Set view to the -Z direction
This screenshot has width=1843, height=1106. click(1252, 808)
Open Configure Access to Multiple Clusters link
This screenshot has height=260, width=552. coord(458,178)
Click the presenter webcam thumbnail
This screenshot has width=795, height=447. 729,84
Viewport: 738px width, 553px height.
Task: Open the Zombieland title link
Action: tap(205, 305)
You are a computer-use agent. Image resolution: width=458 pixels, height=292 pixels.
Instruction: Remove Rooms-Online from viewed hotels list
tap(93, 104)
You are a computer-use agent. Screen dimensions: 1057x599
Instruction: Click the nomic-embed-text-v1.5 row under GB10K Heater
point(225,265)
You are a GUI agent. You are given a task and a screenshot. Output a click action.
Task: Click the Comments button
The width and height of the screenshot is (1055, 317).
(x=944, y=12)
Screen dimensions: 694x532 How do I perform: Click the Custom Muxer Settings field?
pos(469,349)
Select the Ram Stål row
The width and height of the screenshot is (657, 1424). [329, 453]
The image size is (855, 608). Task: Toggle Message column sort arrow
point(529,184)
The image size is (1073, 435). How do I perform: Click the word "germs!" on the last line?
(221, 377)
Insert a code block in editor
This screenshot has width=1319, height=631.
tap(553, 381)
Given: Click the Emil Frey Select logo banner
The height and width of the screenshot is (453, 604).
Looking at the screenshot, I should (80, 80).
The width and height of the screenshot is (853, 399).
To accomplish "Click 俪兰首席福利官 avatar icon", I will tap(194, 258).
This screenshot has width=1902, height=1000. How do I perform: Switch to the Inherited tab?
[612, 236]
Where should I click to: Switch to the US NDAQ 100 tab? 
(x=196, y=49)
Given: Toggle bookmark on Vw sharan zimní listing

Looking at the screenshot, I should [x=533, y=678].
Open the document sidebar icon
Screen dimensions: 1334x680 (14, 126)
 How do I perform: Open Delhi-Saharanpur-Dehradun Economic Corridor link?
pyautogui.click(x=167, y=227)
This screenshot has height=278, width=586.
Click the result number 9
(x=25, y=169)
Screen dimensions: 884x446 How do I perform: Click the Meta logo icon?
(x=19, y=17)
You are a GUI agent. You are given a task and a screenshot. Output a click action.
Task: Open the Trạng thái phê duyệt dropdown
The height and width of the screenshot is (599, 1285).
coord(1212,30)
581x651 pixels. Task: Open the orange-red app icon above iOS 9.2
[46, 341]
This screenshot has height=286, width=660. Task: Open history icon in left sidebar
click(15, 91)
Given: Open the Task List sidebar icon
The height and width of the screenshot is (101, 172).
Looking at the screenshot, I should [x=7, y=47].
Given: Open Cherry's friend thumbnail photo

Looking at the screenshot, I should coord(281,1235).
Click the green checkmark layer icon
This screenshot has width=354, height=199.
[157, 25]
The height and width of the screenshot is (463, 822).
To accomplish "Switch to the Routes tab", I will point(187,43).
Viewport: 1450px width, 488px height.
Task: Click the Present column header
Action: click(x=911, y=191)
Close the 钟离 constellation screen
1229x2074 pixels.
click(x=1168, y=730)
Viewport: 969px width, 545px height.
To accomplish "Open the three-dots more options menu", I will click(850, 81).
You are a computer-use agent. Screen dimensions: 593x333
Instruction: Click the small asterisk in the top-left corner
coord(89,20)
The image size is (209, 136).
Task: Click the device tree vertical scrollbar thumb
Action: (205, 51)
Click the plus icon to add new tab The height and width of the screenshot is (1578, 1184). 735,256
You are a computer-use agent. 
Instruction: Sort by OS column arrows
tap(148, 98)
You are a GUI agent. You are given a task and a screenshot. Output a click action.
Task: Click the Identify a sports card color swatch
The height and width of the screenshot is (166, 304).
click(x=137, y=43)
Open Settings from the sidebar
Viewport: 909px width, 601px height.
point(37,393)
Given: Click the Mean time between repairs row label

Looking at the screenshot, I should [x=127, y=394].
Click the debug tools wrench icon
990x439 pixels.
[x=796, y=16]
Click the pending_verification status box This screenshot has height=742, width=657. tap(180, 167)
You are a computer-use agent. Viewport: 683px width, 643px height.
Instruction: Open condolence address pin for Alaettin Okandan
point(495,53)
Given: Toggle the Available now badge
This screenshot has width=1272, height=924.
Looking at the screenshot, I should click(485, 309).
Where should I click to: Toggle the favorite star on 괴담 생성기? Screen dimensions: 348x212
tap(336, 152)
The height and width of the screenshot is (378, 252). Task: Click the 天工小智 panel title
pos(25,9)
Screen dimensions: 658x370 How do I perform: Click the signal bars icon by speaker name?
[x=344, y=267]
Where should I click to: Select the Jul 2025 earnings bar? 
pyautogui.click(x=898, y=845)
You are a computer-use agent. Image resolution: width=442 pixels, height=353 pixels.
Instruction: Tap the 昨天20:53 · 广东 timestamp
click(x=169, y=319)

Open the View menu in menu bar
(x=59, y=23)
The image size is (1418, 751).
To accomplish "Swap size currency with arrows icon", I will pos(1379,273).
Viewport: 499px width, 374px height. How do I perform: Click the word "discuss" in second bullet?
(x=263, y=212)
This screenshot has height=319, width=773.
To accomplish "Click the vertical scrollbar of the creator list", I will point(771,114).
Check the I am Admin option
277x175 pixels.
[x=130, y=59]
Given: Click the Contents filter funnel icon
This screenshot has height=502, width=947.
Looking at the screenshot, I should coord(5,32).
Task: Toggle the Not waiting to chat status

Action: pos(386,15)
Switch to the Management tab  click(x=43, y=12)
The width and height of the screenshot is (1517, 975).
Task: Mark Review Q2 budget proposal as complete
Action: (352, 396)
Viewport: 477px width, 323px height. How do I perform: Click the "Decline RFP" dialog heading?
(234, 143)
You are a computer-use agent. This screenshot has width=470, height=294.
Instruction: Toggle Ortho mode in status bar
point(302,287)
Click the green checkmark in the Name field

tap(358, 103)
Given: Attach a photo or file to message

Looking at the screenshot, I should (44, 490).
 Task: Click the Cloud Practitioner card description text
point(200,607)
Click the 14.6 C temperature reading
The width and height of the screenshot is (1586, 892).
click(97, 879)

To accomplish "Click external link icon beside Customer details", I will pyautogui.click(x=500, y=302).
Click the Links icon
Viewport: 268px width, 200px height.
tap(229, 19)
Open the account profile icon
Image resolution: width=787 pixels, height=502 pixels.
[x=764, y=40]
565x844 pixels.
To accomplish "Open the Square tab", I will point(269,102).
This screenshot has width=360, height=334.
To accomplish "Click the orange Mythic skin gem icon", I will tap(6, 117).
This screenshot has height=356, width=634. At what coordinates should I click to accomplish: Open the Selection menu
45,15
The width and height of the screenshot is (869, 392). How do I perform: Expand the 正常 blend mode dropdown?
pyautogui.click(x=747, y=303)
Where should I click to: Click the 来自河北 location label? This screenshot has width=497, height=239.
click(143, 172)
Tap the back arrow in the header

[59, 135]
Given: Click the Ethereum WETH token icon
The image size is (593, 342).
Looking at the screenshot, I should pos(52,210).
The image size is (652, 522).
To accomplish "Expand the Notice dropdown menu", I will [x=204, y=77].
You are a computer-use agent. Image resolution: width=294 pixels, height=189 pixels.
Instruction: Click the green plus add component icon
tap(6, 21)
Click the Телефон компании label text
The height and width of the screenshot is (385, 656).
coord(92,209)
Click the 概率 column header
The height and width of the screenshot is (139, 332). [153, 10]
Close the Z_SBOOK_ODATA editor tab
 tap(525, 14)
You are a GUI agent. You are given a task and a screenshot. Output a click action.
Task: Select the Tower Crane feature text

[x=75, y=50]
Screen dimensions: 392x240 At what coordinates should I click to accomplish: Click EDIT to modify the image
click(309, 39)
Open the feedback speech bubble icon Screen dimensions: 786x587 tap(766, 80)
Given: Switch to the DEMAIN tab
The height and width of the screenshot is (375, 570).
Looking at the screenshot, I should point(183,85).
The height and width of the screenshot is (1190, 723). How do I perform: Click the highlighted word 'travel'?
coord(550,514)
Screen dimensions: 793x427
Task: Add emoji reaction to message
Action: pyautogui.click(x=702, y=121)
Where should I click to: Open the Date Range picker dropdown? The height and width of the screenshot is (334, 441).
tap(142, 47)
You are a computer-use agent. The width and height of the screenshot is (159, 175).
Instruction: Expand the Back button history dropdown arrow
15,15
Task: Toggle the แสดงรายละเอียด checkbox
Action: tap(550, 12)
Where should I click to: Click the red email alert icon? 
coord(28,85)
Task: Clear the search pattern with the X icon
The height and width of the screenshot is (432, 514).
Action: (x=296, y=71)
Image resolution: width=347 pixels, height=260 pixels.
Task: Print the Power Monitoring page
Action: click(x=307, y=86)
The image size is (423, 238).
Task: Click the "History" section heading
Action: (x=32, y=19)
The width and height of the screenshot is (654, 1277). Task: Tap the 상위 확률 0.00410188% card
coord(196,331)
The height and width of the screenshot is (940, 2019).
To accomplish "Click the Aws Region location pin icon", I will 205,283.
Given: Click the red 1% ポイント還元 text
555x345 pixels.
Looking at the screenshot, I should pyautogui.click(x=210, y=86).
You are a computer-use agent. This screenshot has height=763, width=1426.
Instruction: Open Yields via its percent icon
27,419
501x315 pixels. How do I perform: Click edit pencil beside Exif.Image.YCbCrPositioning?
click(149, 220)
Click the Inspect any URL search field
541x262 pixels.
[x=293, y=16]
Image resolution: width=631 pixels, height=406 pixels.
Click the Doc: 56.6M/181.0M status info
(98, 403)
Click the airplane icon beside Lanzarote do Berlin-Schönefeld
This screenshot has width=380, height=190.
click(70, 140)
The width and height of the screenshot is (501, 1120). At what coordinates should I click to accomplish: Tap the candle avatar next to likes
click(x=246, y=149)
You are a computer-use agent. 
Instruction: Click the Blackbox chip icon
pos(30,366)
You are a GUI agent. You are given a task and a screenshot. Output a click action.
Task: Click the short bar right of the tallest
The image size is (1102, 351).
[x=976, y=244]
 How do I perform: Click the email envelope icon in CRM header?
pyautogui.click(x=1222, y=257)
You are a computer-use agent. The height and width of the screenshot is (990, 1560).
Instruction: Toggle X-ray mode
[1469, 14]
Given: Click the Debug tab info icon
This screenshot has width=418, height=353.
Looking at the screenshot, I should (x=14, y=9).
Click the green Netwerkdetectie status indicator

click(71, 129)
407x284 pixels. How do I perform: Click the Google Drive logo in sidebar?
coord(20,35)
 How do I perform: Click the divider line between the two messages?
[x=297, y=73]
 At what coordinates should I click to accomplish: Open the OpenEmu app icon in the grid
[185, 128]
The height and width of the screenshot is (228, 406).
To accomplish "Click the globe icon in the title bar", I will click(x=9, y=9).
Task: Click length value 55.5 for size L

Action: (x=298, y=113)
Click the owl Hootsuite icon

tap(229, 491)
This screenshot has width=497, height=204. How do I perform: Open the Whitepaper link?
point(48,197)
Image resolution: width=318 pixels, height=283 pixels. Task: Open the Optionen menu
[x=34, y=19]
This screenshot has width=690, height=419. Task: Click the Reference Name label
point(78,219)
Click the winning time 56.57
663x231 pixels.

• • • • • • •

[Stated problem] Could you write out the items from the line containing "You are a computer-use agent. Image resolution: width=458" down to the line containing "Looking at the screenshot, I should [x=533, y=678].", both of those lines included?

[Finished answer]
You are a computer-use agent. Image resolution: width=458 pixels, height=292 pixels.
Instruction: Remove Rooms-Online from viewed hotels list
tap(93, 104)
You are a computer-use agent. Screen dimensions: 1057x599
Instruction: Click the nomic-embed-text-v1.5 row under GB10K Heater
point(225,265)
You are a GUI agent. You are given a task and a screenshot. Output a click action.
Task: Click the Comments button
The width and height of the screenshot is (1055, 317).
(x=944, y=12)
Screen dimensions: 694x532 How do I perform: Click the Custom Muxer Settings field?
pos(469,349)
Select the Ram Stål row
The width and height of the screenshot is (657, 1424). [329, 453]
The image size is (855, 608). Task: Toggle Message column sort arrow
point(529,184)
The image size is (1073, 435). How do I perform: Click the word "germs!" on the last line?
(221, 377)
Insert a code block in editor
This screenshot has width=1319, height=631.
tap(553, 381)
Given: Click the Emil Frey Select logo banner
The height and width of the screenshot is (453, 604).
Looking at the screenshot, I should (80, 80).
The width and height of the screenshot is (853, 399).
To accomplish "Click 俪兰首席福利官 avatar icon", I will tap(194, 258).
This screenshot has width=1902, height=1000. How do I perform: Switch to the Inherited tab?
[612, 236]
Where should I click to: Switch to the US NDAQ 100 tab? 
(x=196, y=49)
Given: Toggle bookmark on Vw sharan zimní listing

Looking at the screenshot, I should [x=533, y=678].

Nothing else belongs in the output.